(Stored data entries)
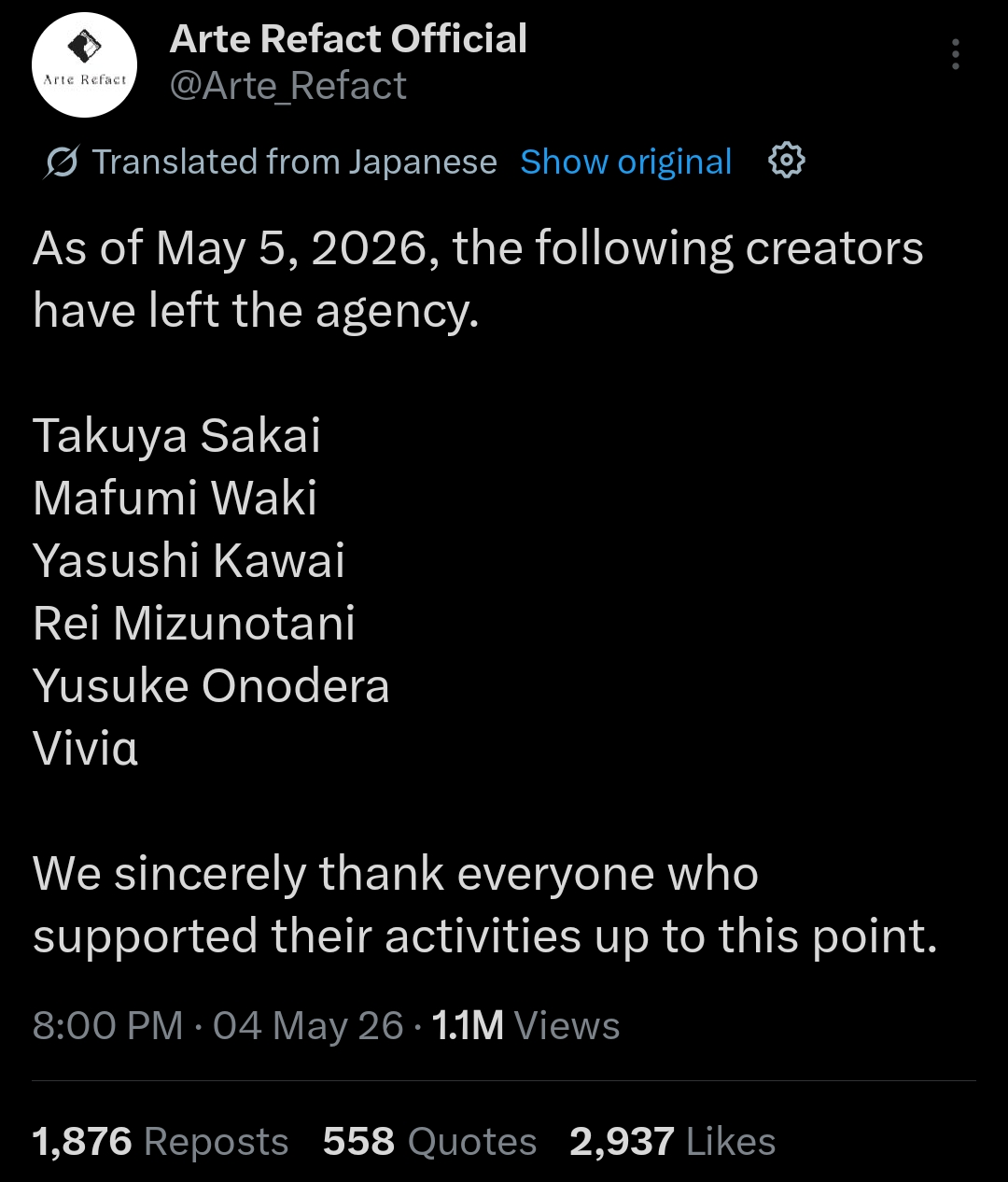Tap the name Takuya Sakai in tweet

(176, 436)
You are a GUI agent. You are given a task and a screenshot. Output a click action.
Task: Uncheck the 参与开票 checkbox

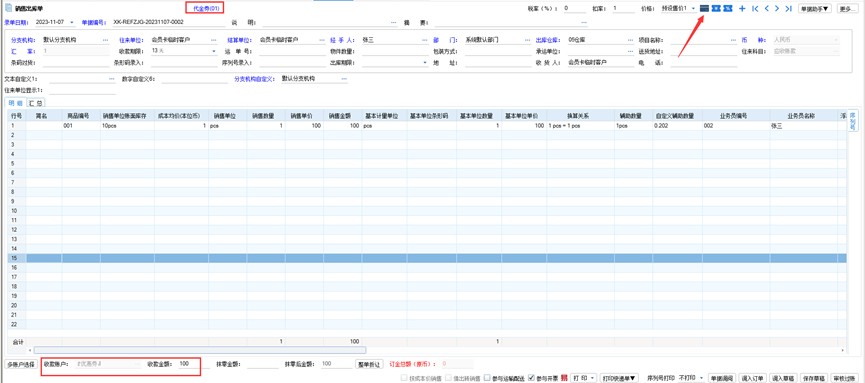click(531, 378)
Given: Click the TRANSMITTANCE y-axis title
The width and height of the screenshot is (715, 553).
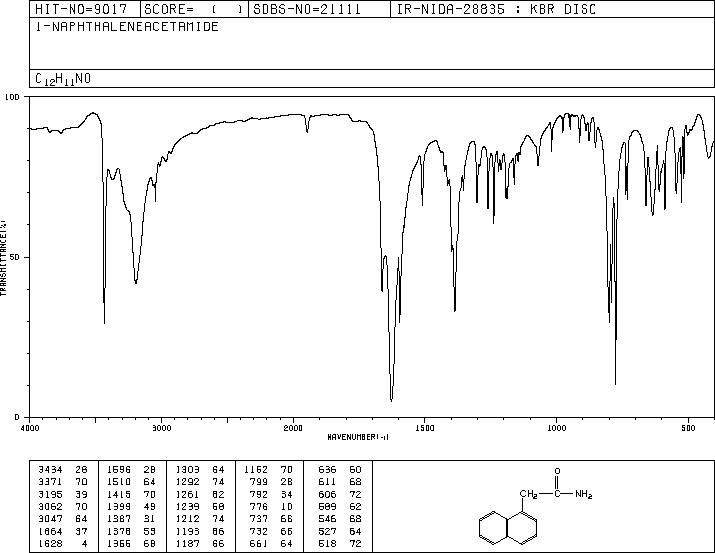Looking at the screenshot, I should click(x=3, y=257).
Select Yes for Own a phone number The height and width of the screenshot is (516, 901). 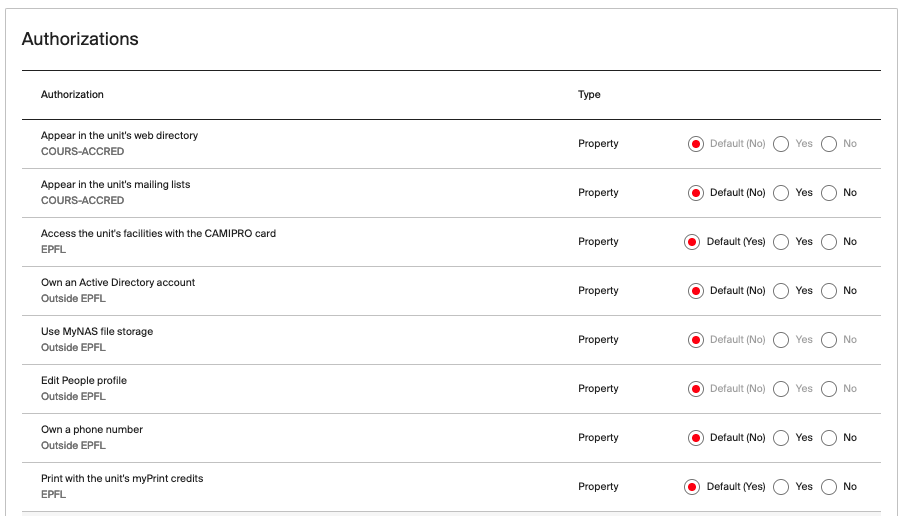click(x=781, y=438)
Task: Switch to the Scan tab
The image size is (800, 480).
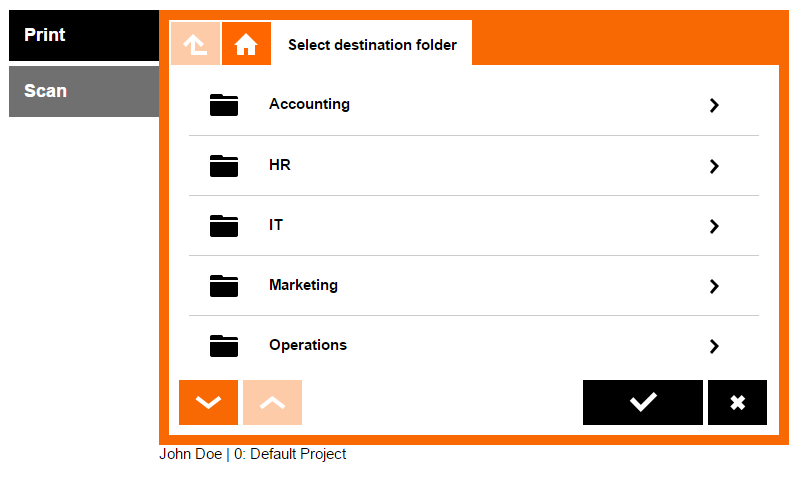Action: click(84, 91)
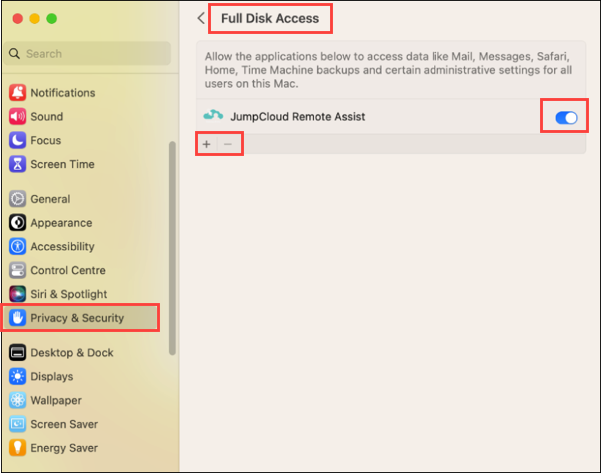Open General settings pane
Image resolution: width=601 pixels, height=473 pixels.
click(50, 199)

◆ **THE PROBLEM**:
In the records above, find the line that contains "Task: Switch to the Scan tab", then write it out along with every line after it, exactly, through the last one. Leave the pictures out.

◆ **FINAL ANSWER**:
Task: Switch to the Scan tab
The image size is (800, 480).
Action: click(84, 91)
Open General settings pane
Image resolution: width=601 pixels, height=473 pixels.
click(50, 199)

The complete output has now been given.